L’homme arrivé au point extrême de son développement intellectuel, aspire ardemment vers les choses et nourrit une horreur profonde pour toute « théorie creuse ». C’est ce qui apparaît clairement chez Hegel. Il faut qu’à la pensée corresponde exactement la réalité, le monde des choses ; aucun concept sans réalité. Par suite le système d’Hegel a été qualifié d’objectif entre tous, comme si la pensée et l’objet y célébraient leur union. Mais en réalité ce ne fut que la tyrannie suprême de la pensée, sa domination unique, le triomphe de l’esprit et, avec lui, celui de la philosophie. Elle ne peut aller plus loin, son but ultime étant la suprématie, la toute puissance de l’esprit[1].

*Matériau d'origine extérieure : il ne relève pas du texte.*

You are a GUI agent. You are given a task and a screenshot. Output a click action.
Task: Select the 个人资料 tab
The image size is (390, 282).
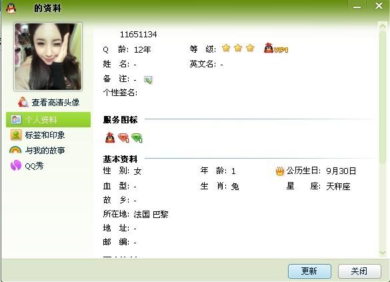[48, 119]
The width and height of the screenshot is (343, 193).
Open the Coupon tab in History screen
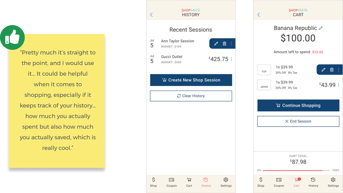click(172, 182)
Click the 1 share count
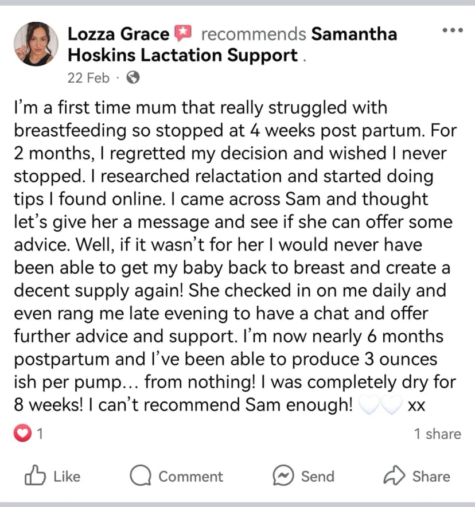475x507 pixels. (x=438, y=434)
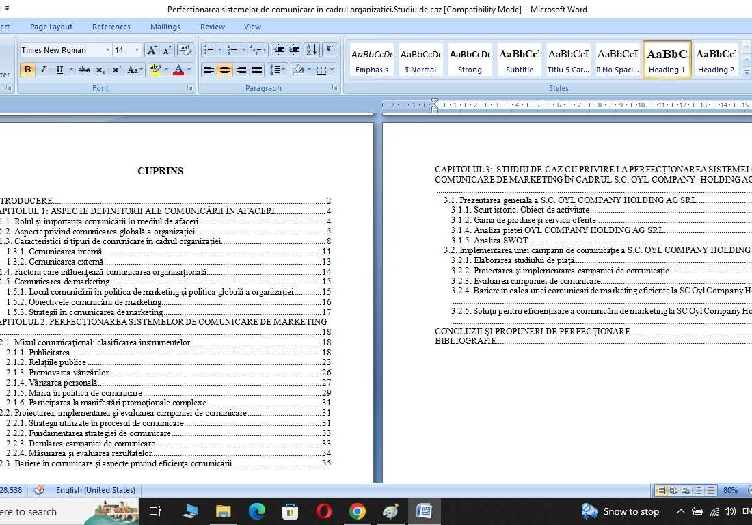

Les hommes religieux se sont mis en tête une chose qui doit être réalisée. Ils ont des conceptions de l’amour, de la bonté, etc. qu’ils voudraient voir effectivement existantes ; c’est pourquoi ils veulent fonder sur la terre un royaume de l’amour, où personne ne doit plus suivre son égoïsme, où chacun doit agir « par amour ». L’amour doit régner. Cette idée qu’ils se sont mise en tête peut-on l’appeler autrement qu’ « idée fixe » ? « Il y a dans leur tête des revenants » et le plus angoissant entre tous ces fantômes, c’est l’Homme. Qu’on se rappelle le proverbe : « Le chemin de l’enfer est pavé de bonnes intentions. » L’intention de réaliser entièrement en soi l’humanité, de devenir tout à fait homme appartient à cette espèce funeste, il y faut comprendre aussi

  1. Rousseau, les philanthropes et d’autres étaient hostiles à l’éducation et à l’intelligence, mais ils ne virent pas que celles-ci sont cachées au fond de tout chrétien et ils se bornèrent à faire campagne contre l’éducation savante et raffinée.